Avoid these common CV mistakes!!
Bad Spelling and Grammar
Bad spelling and grammar is one of the things most guaranteed to irritate a prospective employer. It may irritate the employer so much that they don't even go on to read your CV. Bad spelling and grammar indicates sloppiness in an individual and a lack of care.
Use the spell checker on 'microsoft word', check words up in a dictionary, get a friend to read your CV and check before sending
Variety of Font types and Sizes
A whole variety of font types and sizes can be off putting and make your CV difficult to read which is a shame if the content is good!
Does your CV have missing bullet points or ones that don't align with the bullet points above?
Many jobseekers now include their email address on their contact details alongside their telephone number and postal address. Make sure your personal email address portrays the 'right image'though. Sexylegs@hotmail.com firstname.lastname@example.org are fine for personal use but don't belong on a CV.
Be careful as well about the personal interests you list. 'Night clubbing' and 'chatting with friends' is all great fun but doesn't give that interesting dimension to your character.

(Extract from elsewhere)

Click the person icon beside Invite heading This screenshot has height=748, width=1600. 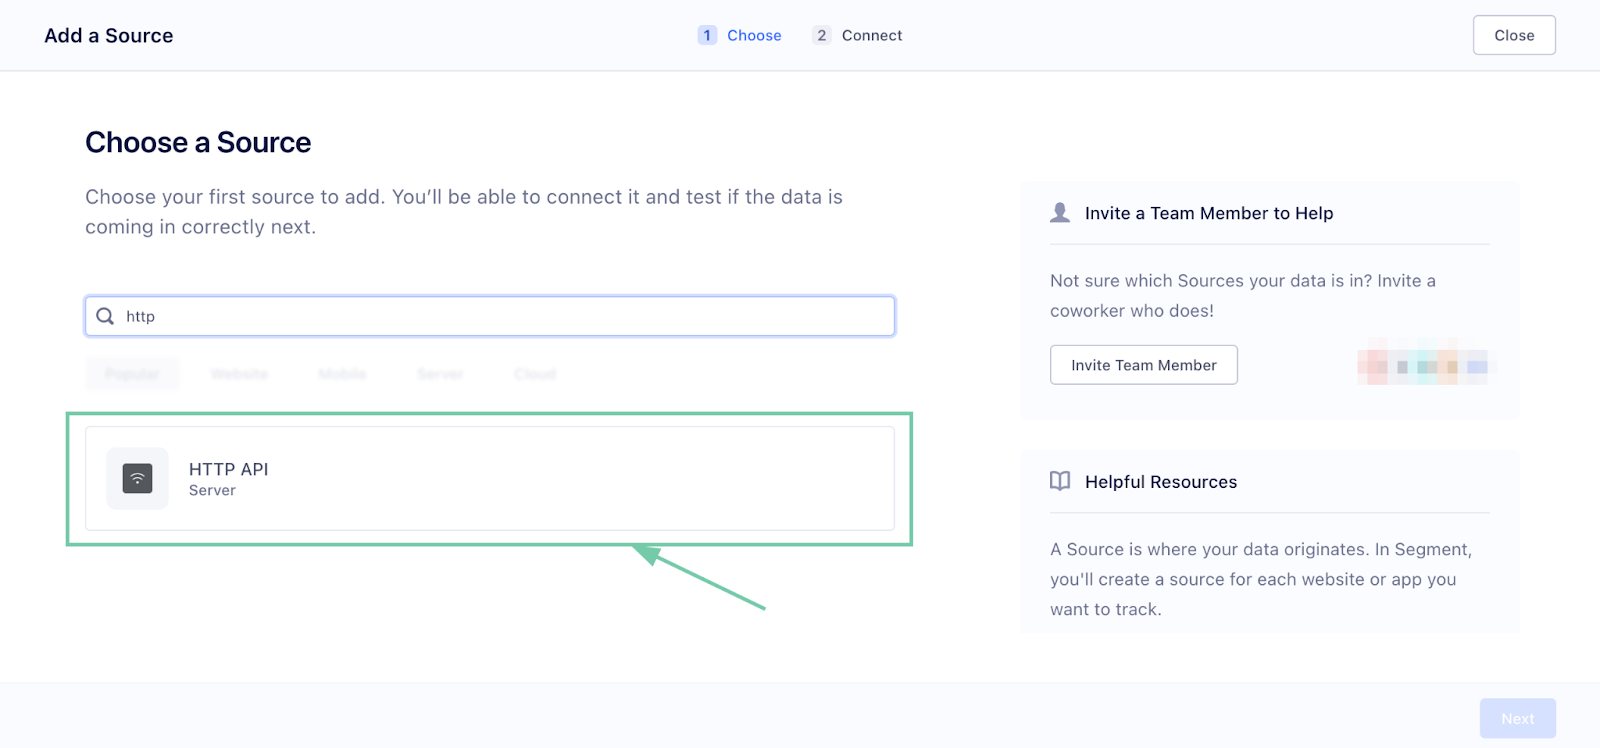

Make sure your CV has a logical structure and is easy to navigate around. An employer may have a pile of CVs to work through and will at a glance want to determine whether you are worth contacting. Making it difficult for him/her to find out things about you will risk them taking the easy route of going on the next CV.
Too Short or Too Long!
Your CV needs a decent amount of white space on it. An employer will not want to trawl through wordy paragraph after paragraph. Try and make your points in the most succinct way possible. Use bullet points. Your CV length should not exceed 2 or 3 pages.

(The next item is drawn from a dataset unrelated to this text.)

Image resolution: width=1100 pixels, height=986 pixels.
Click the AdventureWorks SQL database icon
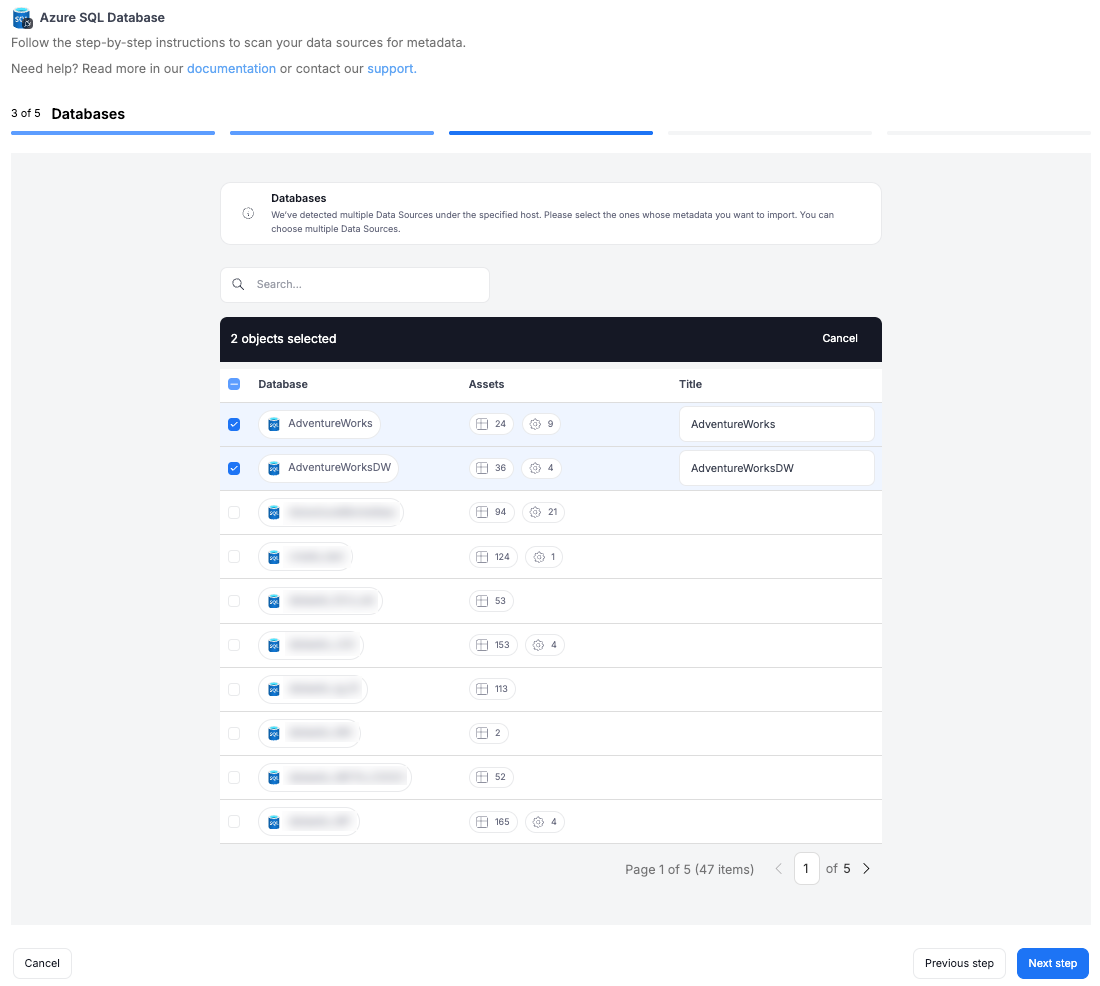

Conversely don't make your CV too basic so there's insufficient information to attract interest.
Lack of Achievements!
Does your CV provide an endless, featureless list of tasks that you've undertaken? If you're a hairstylist an employer will have expected you to have cut hair and dealt with customers. What they want to glean from your CV is your achievements, what you learnt or achieved whilst carrying out your current and previous roles.
Bring to your CV what makes you special and unique
Make sure your employment history starts with your current or most recent job and works backwards. And don't leave large, unexplained gaps in your employment history. If you took time out to bring up your kids before they went to school or took time out to learn a new skill, say so. There's nothing wrong with what you did.
Don't leave an employer to make their own conclusions that might be worse than the reality of the situation!
Lots of jobseekers don't appreciate the importance of a tailored CV. If you've been a beauty therapist but are looking to become a beauty products sales rep, make sure you bring out in your CV all of the experiences and accomplishments during your time as a beauty therapist that would suggest you will be good at selling products.
Perhaps you sold more Dermalogica products than any other therapist at your salon earning you bumper commission, perhaps you've used the product extensively in customer treatments that you are now looking to sell for. Get the drift!